Discovery, for one. It can be challenging to authentically recommend products in an online setting (even mass retailers like Amazon struggle to do this effectively). This is partly down to timing: shoppers spend around 50% longer in physical stores compared to online stores. There is also a tangibility aspect, being able to feel and see products can make you more certain on whether to buy them. 

A number of startups are experimenting around the intersection of physical and digital. _blaenk helps online D2C brands to showcase products through real life pop-up stores, allowing customers to test and experience products before the final purchase happens online.

Cosmose is another startup operating at this intersection, bringing retailers the best of online and offline. Their gamified shopping app KaiKai targets online consumers and connects them to physical stores in their vicinity. This helps bricks and mortar retailers tap into insights ordinarily reserved for online D2C brands. 

Partner with influencers—or become your own

Another aspect of physical shopping that can be difficult to recreate is community. One of the most effective tools for tapping into this is through partnering with influencers. Influencers build communities around them, their lifestyle, and the consumer decisions they make. 

The best influencers feel authentic and passionate about the products they promote. Consumers are increasingly savvy about when they are being ‘sold’ to, and can quickly discern insincerity. 

Retailers, Olivier says, can be their own influencers. “Five years ago, influencers were professionals, but now they’re just independent brands and shops. These people have a unique ability to find new trends, and are much better placed than the self-defined ‘influencer’.”

Collaborate with other like-minded businesses

Many independent retailers operating in the online space will find how competitive it can be to build an online presence. Competing for the same customers through organic or paid advertising is often a race to the bottom—despite the fact many of these brands have aligned incentives. 

Facebook advertising costs have gone through the roof, meaning businesses need to be more innovative than ever when trying to target online audiences. 

Partnerships have always been a great way for retailers to share an audience not at one another’s expense. New platforms are allowing brands to do this more effectively in an online setting. OHANA, for instance, allows purpose-led brands to build partnerships with like minded businesses, and tap into their audience after checkout. 

Given how costly building an online presence can be, using online partnership tools like this could be a great cost saver for retailers.

Don’t sacrifice sustainability for affordability

Sustainability comes at a cost—the ‘green premium’ as it is often known. This is one of the tough realities of changing consumer behaviour around sustainability: as long as it costs more, it will be difficult to persuade people to buy greener, no matter what they say they intend to do.

Shopping independently comes hand in hand with people’s environmental credentials: 32% say it allows them to reduce their carbon footprint, while 20% say they provide more sustainable products, according to Faire’s report.

What to do →
a) According to the passage on independent retail, how much longer do shoppers spend in physical stores than in online stores?
b) Reproduce the part of the passage on independent retail starting at "Partnerships have always" and ending at "audience after checkout.".
The rows after this point are not used for anything here.

Material provided →
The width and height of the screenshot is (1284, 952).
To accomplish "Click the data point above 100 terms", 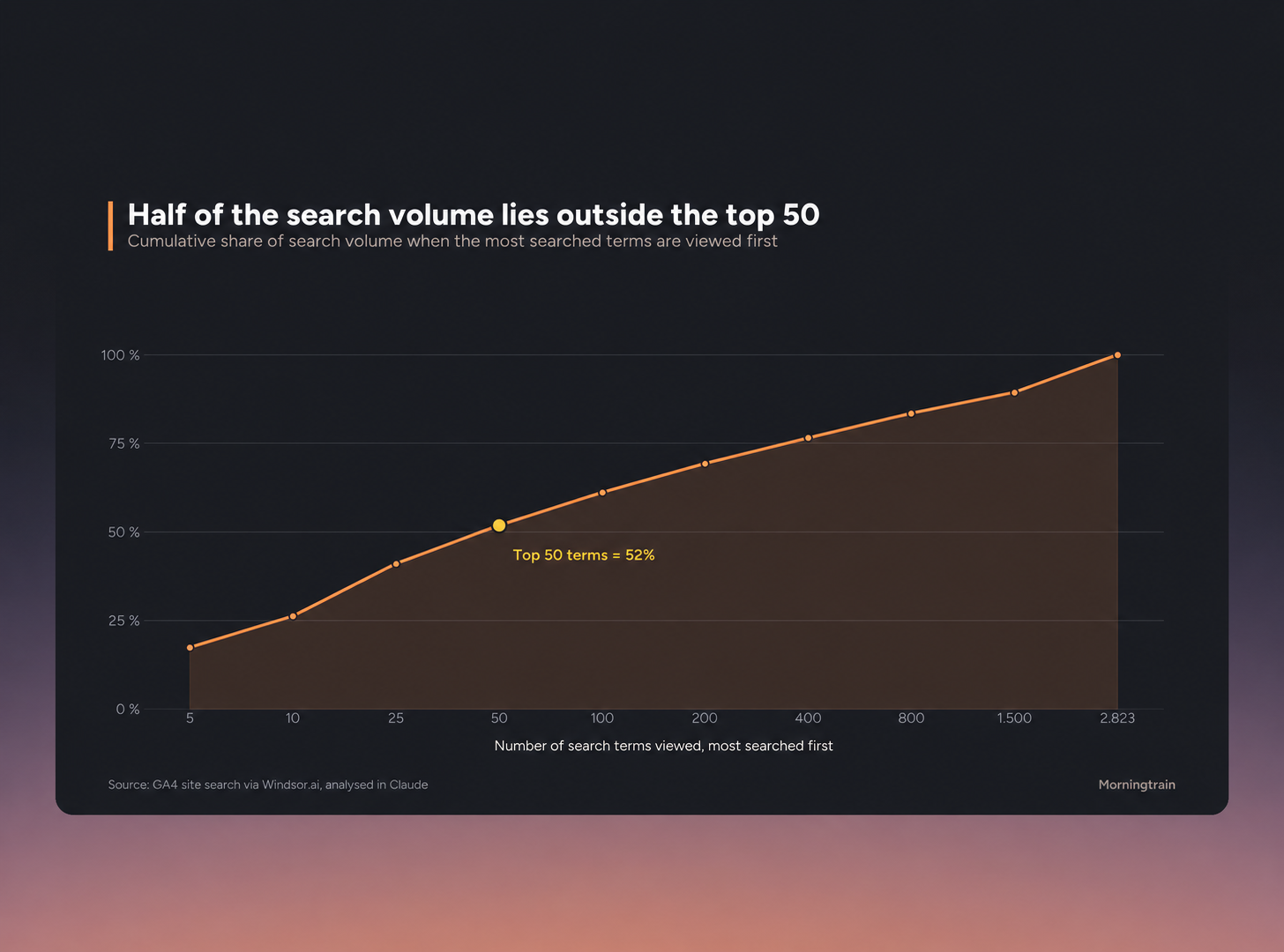I will 602,493.
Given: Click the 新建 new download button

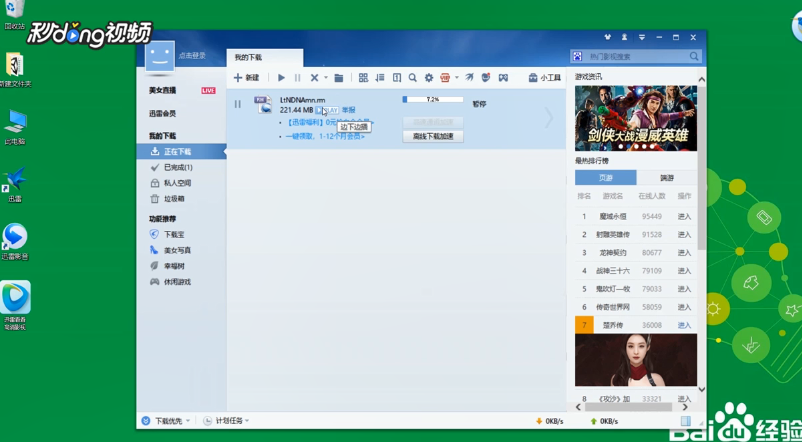Looking at the screenshot, I should click(x=246, y=78).
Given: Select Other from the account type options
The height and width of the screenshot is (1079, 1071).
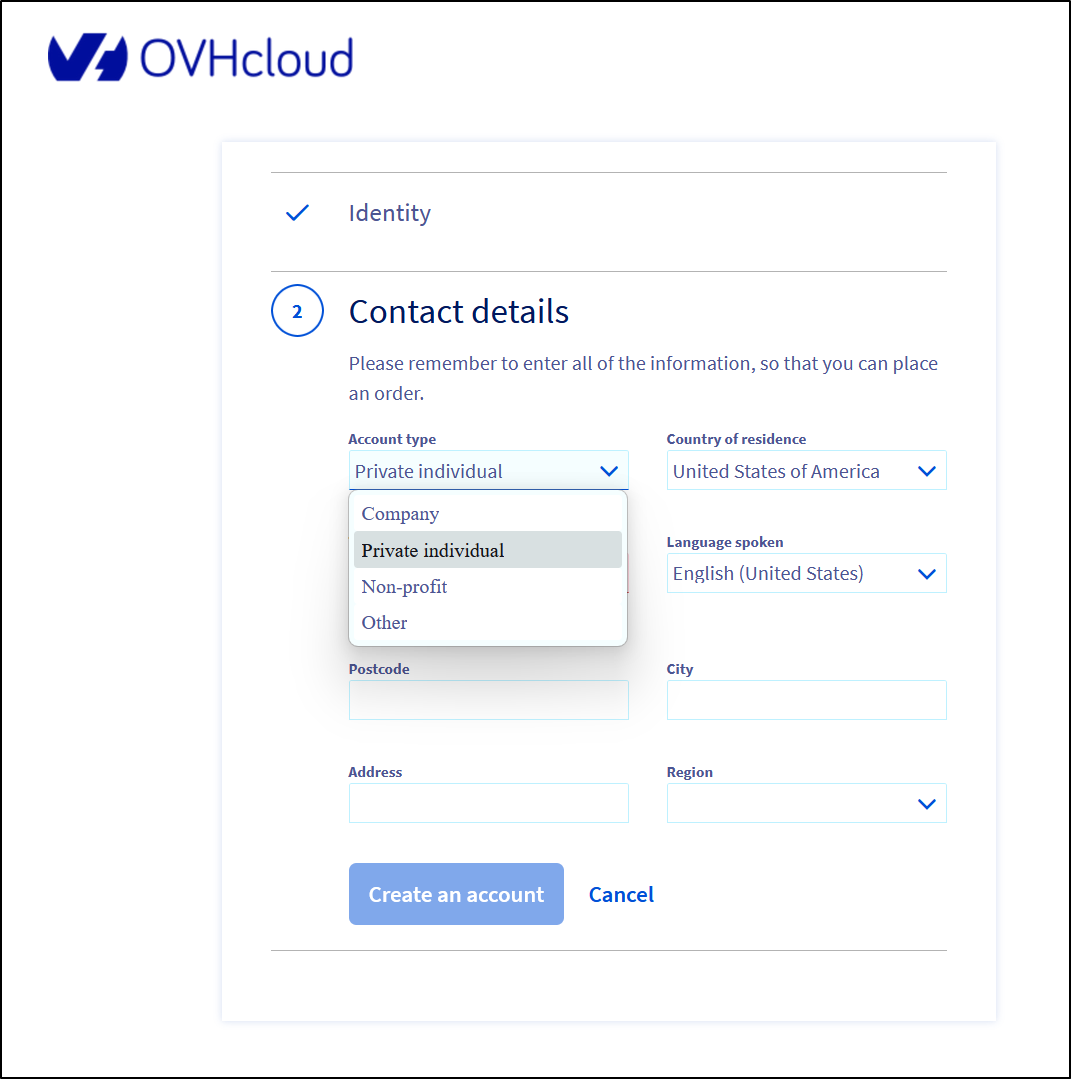Looking at the screenshot, I should pos(384,622).
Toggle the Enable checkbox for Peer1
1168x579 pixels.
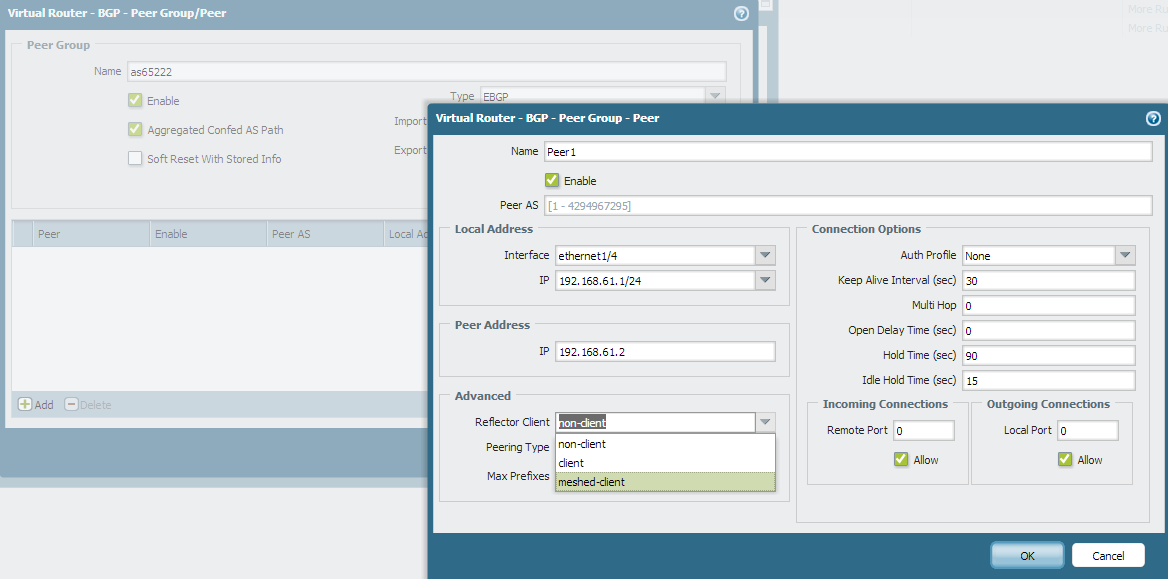click(552, 181)
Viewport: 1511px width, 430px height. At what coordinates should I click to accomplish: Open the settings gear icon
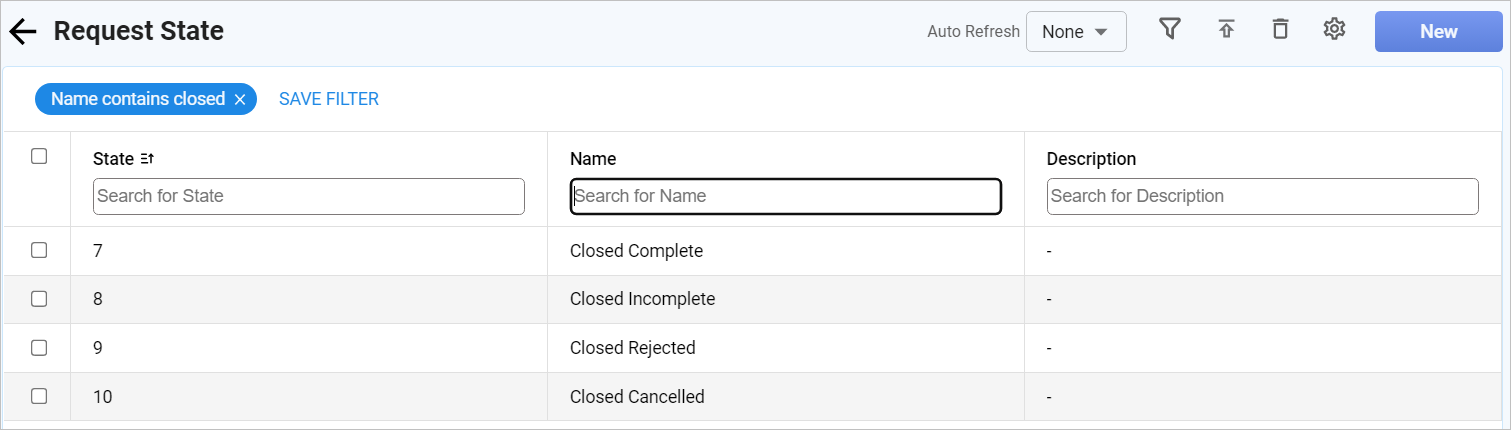pos(1333,30)
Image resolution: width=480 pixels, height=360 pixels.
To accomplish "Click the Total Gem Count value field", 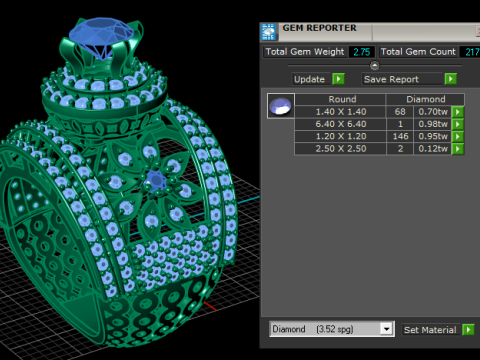I will [x=470, y=52].
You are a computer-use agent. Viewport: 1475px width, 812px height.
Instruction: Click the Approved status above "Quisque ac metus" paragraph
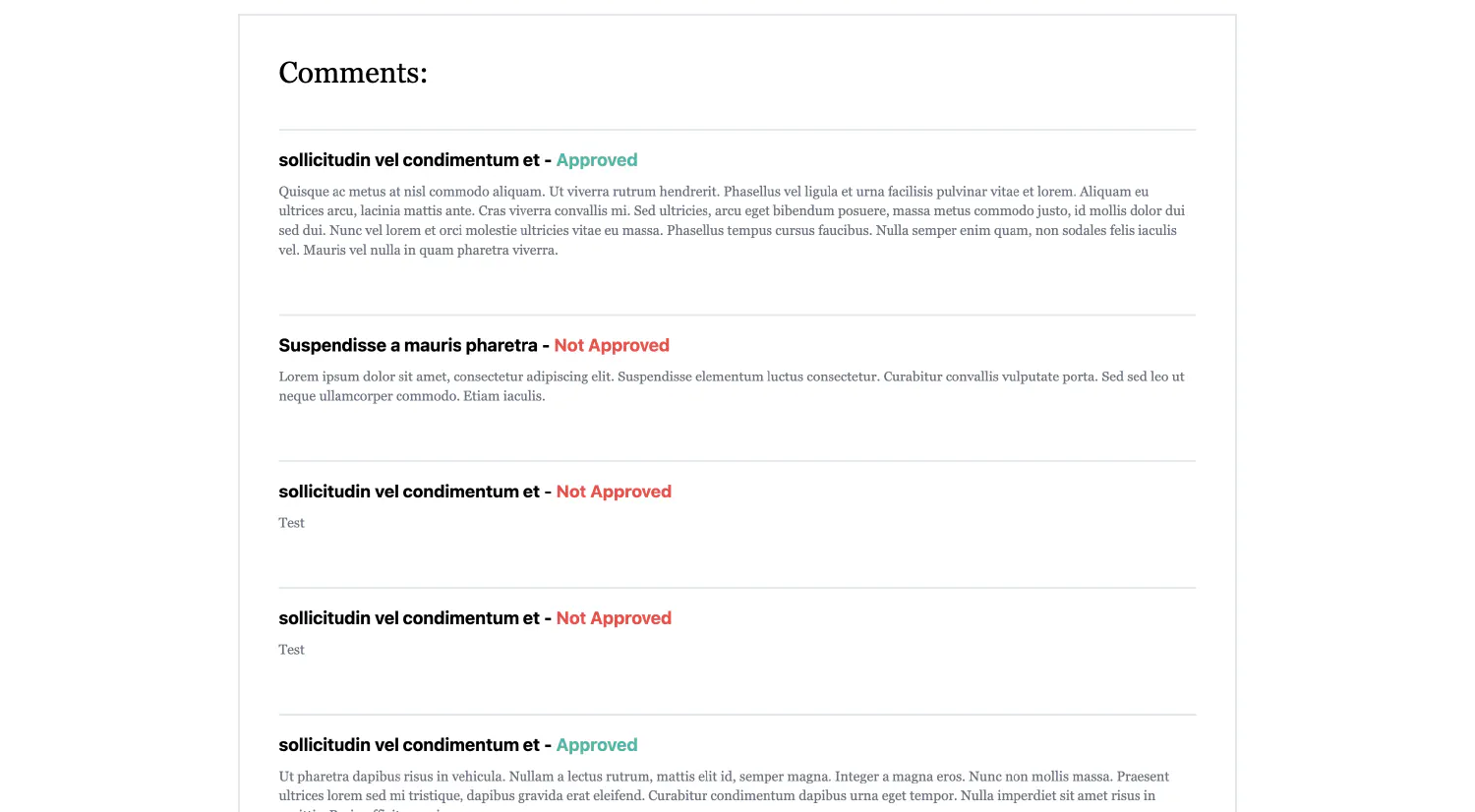pos(597,160)
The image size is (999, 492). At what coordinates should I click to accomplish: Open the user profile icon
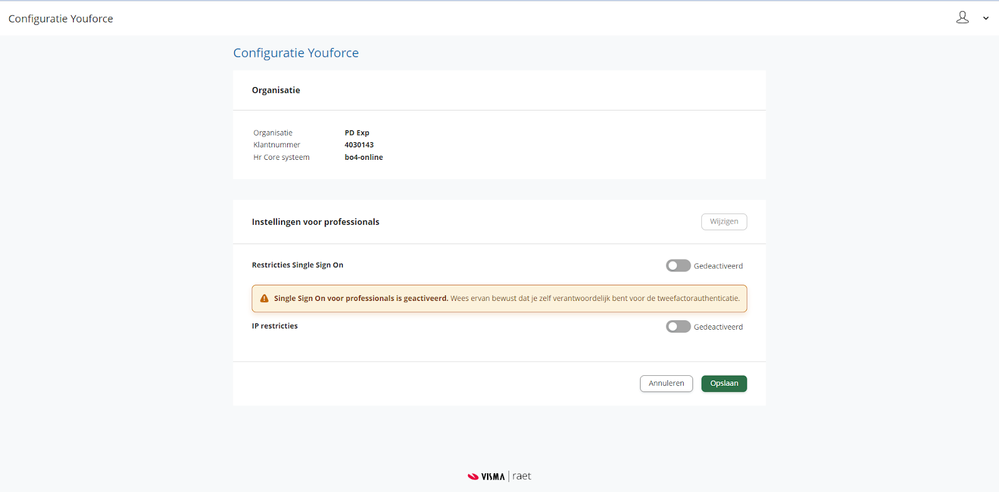click(962, 17)
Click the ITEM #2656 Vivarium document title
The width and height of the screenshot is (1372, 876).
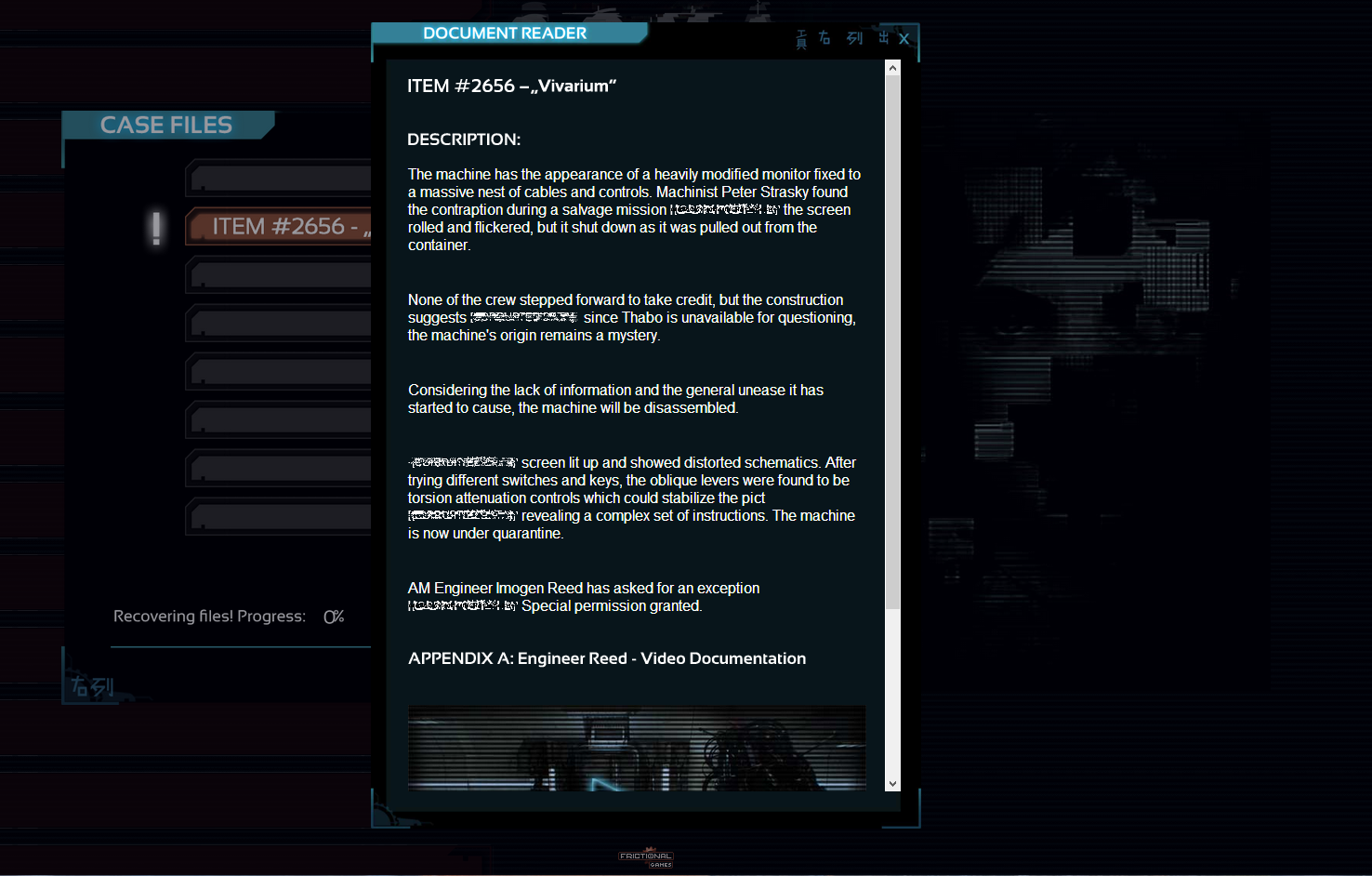tap(511, 86)
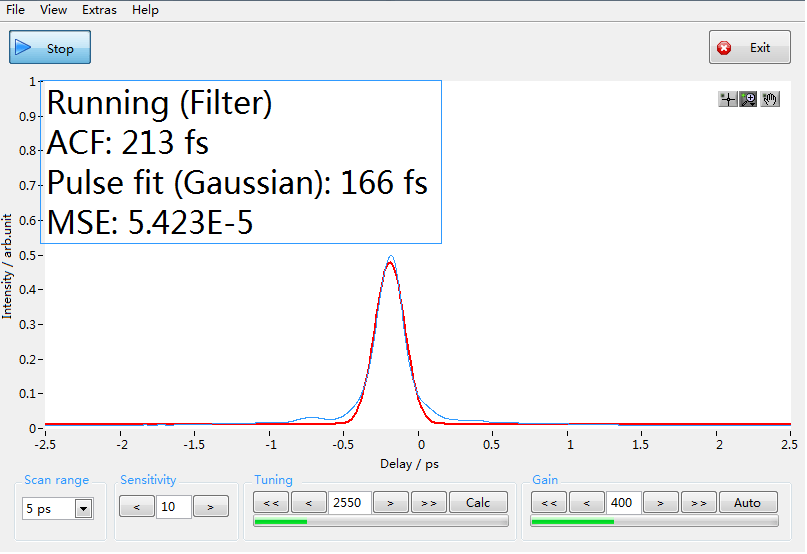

Solutions per task →
a) Around 50% longer.

b)
Partnerships have always been a great way for retailers to share an audience not at one another’s expense. New platforms are allowing brands to do this more effectively in an online setting. OHANA, for instance, allows purpose-led brands to build partnerships with like minded businesses, and tap into their audience after checkout.